The Emerging Asia component tied Europe and beat Latin America on the core Morgan Stanley Capital International Index through May with a 20% gain, as all nine markets except new frontier market graduate Pakistan and Thailand were up double digits. China’s composite gauge and India rose the same 20%, as A shares could incrementally enter after MSCI’s end-June review and India’s national tax unification will go ahead despite slower 6% growth. Korea was the big winner at 27% on President Moon Jae-in’s post-election rally coinciding with good earnings from dominant listing Samsung.

Indonesia, Malaysia and the Philippines lagged in the 10-15% range, as investors soured on the Jakarta governor’s race, ethnic and religious tensions offsetting sovereign ratings boost to investment grade. Malaysian Prime Minister Najib Rezak drew criticism for another round of bumiputra affirmative action policies to secure his political base despite the economic costs and distortions, while Philippine President Rodrigo Duterte faced both an International Court of Justice complaint for drug dealer killings and a Muslim insurgency outbreak in his home southern island of Mindanao.
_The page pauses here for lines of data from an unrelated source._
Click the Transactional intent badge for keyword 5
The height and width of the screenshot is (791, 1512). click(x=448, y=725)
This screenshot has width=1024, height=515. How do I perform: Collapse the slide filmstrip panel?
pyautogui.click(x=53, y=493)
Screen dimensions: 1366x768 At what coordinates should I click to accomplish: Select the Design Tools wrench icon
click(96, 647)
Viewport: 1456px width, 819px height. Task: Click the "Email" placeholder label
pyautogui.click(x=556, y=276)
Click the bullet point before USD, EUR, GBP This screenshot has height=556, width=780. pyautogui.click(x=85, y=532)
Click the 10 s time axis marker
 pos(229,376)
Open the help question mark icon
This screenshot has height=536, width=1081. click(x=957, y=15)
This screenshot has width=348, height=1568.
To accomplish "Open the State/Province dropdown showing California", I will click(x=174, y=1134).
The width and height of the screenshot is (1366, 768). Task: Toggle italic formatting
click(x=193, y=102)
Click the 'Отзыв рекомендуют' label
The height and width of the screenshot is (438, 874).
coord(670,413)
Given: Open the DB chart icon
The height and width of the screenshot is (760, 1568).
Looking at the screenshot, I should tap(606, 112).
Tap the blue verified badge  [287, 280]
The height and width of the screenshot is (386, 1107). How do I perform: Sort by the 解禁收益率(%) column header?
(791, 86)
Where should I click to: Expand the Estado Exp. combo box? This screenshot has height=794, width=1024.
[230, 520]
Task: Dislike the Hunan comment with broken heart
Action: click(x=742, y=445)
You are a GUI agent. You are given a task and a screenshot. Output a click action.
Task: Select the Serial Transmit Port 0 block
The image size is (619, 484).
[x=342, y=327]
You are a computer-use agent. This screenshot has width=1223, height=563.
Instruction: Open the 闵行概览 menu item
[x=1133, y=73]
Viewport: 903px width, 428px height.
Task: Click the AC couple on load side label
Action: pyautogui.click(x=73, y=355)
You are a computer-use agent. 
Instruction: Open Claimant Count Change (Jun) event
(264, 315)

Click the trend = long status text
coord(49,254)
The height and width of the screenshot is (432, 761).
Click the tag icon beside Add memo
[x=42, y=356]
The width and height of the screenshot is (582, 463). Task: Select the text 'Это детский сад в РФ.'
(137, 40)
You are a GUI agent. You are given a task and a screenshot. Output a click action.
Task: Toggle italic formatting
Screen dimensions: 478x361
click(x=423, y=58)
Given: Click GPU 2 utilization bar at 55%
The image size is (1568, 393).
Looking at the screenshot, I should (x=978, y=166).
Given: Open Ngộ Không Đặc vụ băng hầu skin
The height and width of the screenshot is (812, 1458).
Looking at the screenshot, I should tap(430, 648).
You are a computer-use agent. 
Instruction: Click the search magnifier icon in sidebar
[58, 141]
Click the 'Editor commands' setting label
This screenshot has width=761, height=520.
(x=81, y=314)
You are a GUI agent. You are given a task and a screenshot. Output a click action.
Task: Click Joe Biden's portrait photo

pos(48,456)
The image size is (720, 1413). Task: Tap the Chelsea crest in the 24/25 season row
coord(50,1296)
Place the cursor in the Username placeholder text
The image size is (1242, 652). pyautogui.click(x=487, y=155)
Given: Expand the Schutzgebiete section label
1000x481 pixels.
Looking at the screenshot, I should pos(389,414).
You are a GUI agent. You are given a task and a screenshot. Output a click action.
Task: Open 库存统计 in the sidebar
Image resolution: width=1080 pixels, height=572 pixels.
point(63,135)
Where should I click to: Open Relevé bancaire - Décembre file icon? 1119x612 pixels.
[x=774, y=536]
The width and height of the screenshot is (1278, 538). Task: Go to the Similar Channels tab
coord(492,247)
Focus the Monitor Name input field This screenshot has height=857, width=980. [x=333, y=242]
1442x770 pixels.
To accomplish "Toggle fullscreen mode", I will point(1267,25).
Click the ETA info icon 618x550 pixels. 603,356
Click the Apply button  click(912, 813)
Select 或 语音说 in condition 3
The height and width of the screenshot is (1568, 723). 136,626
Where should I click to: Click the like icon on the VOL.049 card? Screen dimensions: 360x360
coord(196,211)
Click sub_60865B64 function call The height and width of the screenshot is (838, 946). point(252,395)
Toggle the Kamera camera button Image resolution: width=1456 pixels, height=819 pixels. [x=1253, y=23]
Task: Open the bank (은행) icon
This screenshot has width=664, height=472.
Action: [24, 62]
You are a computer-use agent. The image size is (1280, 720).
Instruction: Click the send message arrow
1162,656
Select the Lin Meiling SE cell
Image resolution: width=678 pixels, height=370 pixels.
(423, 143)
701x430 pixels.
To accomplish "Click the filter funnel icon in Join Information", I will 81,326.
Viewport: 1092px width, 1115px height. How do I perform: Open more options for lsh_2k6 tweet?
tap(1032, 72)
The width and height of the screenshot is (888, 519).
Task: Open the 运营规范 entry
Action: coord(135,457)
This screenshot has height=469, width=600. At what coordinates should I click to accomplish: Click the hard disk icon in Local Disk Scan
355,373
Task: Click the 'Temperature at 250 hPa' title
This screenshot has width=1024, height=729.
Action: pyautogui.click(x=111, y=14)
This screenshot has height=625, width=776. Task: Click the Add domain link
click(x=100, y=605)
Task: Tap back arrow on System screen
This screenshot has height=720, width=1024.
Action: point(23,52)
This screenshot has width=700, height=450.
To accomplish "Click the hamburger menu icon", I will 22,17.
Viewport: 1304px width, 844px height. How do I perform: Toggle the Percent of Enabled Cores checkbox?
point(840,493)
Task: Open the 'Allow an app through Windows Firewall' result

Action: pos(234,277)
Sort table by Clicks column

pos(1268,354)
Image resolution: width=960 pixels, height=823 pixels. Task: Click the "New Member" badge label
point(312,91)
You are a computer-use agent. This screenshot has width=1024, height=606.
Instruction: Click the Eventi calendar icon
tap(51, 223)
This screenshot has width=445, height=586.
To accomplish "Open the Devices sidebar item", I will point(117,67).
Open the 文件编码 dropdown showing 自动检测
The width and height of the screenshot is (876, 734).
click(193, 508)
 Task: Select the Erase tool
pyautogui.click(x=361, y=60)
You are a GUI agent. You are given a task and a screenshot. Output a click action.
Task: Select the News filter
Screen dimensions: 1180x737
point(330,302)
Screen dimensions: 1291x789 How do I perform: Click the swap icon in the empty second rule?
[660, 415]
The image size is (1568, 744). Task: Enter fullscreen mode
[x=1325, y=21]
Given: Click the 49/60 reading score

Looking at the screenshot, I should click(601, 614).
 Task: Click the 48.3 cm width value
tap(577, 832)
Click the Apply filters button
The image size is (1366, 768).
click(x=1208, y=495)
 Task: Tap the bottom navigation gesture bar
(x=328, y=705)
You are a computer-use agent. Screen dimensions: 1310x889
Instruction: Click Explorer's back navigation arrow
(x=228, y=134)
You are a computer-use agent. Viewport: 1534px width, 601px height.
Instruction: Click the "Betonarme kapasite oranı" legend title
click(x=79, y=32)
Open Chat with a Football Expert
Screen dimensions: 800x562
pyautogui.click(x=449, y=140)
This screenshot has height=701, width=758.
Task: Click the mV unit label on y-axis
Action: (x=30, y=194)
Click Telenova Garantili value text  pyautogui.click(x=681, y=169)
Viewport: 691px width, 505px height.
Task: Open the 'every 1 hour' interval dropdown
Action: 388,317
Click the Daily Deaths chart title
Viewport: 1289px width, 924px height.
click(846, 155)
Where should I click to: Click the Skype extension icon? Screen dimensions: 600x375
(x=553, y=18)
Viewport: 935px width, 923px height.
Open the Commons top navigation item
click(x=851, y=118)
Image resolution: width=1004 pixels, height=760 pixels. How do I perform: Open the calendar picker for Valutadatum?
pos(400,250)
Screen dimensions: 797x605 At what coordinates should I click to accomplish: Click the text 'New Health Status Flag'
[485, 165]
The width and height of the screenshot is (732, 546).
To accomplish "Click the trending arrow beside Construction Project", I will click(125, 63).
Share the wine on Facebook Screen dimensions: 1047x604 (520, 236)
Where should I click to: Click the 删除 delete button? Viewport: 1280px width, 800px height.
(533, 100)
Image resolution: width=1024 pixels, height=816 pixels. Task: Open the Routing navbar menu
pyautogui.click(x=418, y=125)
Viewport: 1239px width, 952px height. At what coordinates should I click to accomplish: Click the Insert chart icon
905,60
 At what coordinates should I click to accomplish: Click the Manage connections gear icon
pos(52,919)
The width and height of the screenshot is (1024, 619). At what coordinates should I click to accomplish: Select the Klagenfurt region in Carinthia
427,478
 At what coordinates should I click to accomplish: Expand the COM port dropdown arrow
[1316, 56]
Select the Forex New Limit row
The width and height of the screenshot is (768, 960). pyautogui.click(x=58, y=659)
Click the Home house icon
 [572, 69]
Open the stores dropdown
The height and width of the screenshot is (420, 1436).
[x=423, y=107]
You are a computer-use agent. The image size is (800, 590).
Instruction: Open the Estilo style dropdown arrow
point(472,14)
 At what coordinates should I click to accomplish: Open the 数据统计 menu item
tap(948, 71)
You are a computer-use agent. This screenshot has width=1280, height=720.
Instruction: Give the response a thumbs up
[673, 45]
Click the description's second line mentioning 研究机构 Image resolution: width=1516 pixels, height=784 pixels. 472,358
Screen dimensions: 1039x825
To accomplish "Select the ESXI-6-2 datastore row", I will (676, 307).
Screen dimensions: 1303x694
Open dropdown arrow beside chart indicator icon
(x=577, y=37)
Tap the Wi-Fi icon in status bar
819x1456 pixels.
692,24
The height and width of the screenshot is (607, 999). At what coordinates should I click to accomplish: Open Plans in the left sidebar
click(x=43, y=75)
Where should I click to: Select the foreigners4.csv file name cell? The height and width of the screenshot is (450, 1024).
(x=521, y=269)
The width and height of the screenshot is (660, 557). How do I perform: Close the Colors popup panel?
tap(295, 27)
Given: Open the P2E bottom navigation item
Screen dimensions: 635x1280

Into the half year, the China-India-Korea “big three” have also triggered momentum with overdue moves to tackle banking weakness and runaway corporate and household debt, but sustaining it may be difficult in coming months with tough cleanup choices alongside global trade and monetary shifts that may no longer be as benign.

Philippine President Rodrigo Duterte faced both an International Court of Justice complaint for drug dealer killings and a Muslim insurgency outbreak in his home southern island of Mindanao

Chinese growth is on track to meet the IMF’s 6.5% forecast incorporating weaker consumption, exports and housing. The PMI manufacturing gauge was steady at 51 in May, with retail sales and property investment again up 10% in April. Consumer inflation was 1%, and foreign reserves rose $20 billion to over $3 trillion as the state foreign exchange body declared demand and supply in “basic balance.” Central bank hard currency sales were at a 2-year low in April as it was widely believed to have intervened in the offshore market, ushering in slight yuan appreciation against the dollar. These operations picked up in May with Moody’s dramatic one-notch sovereign ratings downgrade, citing high corporate leverage and contingent debt to meet economic targets. The marks for 25 state enterprises were slashed in turn, as the rater posted medium-term growth in the 5% range. The Finance Ministry called the move “absolutely groundless,” as bank stocks, in particular, continued to lose value with the benchmark lending rate hike and shadow banking squeeze begun in the first quarter. “A” share sentiment was dented, with gains lagging the broad China MSCI component, as the provider admitted “lots of issues” still blocking index entry on the same day as the Moody’s decision.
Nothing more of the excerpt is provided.